In this comment, we discuss several additional issues related to this comparison that were not discussed in [12]. In the following sections, we share our opinions on the theoretical differences of the two algorithms and details on various issues that may lead to potential biases in a software comparison. Our findings are summarized at the end of this comment.

Comparison of the ray-tracing algorithms

Given the generalized conclusion in [12], the authors of the article showed clear interests in exploring the theoretical performance of the two algorithms. However, in the FLOPS (floating-point operations) analysis presented in the Appendix of [12], the authors used “text-book” formulas [8] to compare the ray-tracing kernels in TIM-OS and MMCM. In practice, this may lead to a suboptimal estimate of performance, since many contemporary ray-tracing algorithms extensively use pre-computed data to accelerate the computation [4,6,9,13]. This is especially the case when using Plücker-coordinate-based ray-tracing, such as in Shevtsov’s method [9].

Recently, Havel and Herout [13] published a brief review on the ray-tracing algorithm state of the art. They also proposed a hybrid approach that combines the strengths of Wald’s and Shevtsov’s methods. Given the connection between mesh-based MC and ray-tracing algorithms, we found this paper particularly helpful to understand the algorithmic differences between TIM-OS and MMCM.

Combining Eqs. (9) and (10) in [13], we can reconstruct a pseudo-code that describes Shevtsov’s method in a format similar to that in the Appendix of [12]. The pseudo-code, the “apparent” FLOPS count of each step and the probability of each execution path are listed in the following table. For consistency, we count division as 1 FLOP as in [12]; in practice, division is typically more expensive than other operations.For simplicity, we numerically estimate the probabilities of different execution paths by simulating a large number of photons using the above method at various scattering settings. We find that these numbers quickly converge to the listed values independent of the scattering and anisotropy settings.

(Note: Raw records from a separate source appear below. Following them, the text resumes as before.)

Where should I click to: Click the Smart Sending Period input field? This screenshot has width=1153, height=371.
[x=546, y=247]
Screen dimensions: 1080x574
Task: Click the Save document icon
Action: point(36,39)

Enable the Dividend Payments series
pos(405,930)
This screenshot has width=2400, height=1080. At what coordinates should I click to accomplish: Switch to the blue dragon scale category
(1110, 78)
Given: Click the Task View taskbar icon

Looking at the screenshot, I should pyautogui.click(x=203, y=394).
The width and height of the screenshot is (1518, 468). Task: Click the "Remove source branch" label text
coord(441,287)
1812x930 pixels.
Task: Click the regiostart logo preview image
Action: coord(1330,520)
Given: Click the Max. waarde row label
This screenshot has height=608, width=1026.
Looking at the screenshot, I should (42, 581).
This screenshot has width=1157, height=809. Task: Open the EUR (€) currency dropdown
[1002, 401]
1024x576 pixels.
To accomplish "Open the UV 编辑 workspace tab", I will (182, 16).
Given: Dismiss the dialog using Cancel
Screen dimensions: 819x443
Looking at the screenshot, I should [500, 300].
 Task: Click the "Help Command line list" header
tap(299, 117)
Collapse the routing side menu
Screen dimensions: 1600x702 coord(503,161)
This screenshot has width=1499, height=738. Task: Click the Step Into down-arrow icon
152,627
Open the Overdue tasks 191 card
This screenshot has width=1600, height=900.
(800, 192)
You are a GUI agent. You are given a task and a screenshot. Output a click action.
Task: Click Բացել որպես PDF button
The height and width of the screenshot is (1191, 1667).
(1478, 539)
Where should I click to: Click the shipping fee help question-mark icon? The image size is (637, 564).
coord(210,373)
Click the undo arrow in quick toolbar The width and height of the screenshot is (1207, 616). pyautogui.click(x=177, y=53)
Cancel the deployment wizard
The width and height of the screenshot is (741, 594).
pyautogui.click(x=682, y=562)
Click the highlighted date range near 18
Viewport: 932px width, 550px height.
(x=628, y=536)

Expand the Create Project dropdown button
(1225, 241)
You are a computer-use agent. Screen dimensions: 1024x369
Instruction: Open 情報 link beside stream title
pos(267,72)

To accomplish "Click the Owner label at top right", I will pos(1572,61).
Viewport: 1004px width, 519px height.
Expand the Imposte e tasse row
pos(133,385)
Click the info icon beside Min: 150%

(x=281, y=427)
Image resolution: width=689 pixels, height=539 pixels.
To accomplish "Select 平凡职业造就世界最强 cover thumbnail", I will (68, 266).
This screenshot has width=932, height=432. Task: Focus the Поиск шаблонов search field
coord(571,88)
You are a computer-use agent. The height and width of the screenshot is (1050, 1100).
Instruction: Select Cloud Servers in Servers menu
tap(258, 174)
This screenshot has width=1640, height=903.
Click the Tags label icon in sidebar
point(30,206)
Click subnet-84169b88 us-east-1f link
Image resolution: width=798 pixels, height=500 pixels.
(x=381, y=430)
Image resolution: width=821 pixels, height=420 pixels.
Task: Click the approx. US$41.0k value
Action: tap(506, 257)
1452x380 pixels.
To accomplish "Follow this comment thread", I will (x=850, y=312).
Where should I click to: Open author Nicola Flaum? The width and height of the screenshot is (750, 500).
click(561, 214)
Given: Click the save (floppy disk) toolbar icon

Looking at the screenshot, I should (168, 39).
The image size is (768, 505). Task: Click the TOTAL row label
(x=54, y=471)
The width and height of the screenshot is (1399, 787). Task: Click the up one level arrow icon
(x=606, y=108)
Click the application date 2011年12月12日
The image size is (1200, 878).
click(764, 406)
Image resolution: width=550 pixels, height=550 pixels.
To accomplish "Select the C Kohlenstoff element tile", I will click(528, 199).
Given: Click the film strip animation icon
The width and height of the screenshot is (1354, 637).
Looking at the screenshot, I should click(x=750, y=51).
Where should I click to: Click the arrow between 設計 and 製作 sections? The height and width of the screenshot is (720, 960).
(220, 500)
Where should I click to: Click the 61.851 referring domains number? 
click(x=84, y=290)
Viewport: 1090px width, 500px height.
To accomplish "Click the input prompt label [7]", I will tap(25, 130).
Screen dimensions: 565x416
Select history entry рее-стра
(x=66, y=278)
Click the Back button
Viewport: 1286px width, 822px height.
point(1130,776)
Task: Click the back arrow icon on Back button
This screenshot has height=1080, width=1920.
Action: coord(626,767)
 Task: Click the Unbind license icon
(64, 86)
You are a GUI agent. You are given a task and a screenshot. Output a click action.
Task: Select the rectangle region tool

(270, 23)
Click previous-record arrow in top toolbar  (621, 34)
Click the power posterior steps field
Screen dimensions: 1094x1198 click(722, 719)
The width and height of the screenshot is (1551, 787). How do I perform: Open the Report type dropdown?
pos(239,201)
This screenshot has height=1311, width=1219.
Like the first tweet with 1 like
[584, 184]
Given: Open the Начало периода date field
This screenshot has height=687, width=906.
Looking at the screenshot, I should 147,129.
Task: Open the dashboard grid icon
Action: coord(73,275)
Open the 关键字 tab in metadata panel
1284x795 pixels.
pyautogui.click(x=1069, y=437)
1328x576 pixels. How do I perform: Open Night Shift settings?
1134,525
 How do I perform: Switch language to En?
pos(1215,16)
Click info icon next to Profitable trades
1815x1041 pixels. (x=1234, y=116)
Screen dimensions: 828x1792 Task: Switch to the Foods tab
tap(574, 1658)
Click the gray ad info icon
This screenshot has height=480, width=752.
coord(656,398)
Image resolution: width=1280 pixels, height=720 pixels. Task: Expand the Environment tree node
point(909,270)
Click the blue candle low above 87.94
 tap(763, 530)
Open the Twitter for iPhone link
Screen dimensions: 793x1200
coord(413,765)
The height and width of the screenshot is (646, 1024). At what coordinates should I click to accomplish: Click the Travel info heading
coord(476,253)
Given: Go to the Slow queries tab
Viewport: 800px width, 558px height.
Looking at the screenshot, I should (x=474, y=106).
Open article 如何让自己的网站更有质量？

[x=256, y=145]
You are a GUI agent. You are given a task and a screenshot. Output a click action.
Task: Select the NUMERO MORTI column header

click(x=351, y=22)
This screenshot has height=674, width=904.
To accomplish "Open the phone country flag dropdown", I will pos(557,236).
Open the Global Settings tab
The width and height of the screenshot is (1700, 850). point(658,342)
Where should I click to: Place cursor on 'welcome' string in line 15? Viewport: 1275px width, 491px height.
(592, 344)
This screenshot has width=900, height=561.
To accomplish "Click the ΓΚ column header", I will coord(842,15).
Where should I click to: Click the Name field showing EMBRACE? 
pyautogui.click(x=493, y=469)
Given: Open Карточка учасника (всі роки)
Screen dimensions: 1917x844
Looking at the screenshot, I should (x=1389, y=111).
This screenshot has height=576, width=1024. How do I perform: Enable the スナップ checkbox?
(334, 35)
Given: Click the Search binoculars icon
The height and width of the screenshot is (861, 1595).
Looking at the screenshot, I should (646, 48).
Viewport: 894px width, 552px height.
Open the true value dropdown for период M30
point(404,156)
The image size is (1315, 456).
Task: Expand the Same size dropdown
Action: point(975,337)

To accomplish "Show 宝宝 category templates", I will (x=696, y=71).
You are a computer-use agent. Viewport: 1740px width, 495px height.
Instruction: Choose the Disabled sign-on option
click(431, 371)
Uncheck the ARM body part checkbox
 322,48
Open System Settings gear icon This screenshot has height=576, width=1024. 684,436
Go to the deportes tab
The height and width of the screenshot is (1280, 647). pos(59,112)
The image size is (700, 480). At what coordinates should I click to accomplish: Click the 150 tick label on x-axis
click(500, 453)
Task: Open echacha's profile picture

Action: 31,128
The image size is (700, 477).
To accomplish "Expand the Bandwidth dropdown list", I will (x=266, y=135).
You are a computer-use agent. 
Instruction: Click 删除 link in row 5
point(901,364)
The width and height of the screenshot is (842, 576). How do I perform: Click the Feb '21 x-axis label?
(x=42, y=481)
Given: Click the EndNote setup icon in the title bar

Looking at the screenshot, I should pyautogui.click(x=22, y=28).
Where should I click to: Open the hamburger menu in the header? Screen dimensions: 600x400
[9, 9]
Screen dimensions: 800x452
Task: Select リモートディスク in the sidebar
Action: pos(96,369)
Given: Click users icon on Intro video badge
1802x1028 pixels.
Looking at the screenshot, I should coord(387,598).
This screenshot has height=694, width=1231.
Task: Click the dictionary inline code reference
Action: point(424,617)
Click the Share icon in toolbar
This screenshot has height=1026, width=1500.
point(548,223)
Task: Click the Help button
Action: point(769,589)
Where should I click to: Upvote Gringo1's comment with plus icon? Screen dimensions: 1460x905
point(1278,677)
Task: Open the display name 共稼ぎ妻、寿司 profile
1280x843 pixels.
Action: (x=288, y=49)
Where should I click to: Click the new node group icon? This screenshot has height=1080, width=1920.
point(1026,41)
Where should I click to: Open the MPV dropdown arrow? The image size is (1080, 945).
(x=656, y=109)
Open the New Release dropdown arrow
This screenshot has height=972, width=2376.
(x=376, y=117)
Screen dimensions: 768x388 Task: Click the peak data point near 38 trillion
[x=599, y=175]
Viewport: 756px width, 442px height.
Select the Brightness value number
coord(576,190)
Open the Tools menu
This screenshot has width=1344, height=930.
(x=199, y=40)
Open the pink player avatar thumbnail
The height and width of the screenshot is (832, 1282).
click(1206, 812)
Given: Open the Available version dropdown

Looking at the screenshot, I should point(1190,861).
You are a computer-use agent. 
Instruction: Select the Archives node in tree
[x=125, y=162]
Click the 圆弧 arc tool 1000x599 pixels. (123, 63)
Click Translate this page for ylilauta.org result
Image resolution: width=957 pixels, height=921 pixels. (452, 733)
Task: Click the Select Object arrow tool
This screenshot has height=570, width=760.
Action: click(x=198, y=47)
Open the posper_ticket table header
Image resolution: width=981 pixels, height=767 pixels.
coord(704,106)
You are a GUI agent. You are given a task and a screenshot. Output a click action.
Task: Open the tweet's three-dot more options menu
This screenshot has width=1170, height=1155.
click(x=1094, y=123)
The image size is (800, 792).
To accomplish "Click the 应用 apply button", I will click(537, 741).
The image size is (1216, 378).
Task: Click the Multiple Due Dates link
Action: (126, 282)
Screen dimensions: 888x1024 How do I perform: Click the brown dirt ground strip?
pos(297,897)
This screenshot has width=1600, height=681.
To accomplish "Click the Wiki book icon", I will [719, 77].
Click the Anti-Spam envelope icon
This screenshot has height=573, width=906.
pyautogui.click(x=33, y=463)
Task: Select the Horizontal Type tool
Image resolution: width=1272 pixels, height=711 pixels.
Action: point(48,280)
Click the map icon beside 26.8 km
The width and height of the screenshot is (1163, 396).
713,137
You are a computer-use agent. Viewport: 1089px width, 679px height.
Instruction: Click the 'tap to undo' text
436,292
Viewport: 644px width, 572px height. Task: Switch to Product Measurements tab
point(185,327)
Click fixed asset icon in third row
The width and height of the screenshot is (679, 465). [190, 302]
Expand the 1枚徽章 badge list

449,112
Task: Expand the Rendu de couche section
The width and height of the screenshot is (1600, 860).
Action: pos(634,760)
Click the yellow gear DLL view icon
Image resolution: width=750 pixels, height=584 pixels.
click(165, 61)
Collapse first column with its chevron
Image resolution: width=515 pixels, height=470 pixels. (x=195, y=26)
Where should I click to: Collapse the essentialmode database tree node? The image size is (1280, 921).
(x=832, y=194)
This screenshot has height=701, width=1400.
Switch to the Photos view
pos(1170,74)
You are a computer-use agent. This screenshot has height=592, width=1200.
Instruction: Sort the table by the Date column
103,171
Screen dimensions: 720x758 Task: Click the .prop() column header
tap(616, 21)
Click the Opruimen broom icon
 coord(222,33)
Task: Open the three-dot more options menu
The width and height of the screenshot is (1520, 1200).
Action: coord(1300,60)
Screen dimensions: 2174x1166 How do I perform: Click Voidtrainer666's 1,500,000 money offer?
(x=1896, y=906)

By summing up the FLOPS counts weighted by the execution probabilities, we estimate the average FLOPS cost per ray-triangle intersection test as 26.6. Because on average MMCM requires 2.5 = (1 + 4)/2 tests per tetrahedron, the average “apparent” FLOPS count for Shevtsov’s method is 66.4 per ray-tetrahedron test. This number is smaller than the 78 FLOPS found in [12] using the “text-book” formula. If we save the signs of the N_r component [9], we can insert “if(det>0)” after the second row of Table 1 to skip the back-facing triangles [13]; this can further reduce the “apparent” FLOPS count. Compared with the 44 “apparent” FLOPS for TIM-OS [12], Shevtsov’s method needs roughly 50% more FLOPS in theory.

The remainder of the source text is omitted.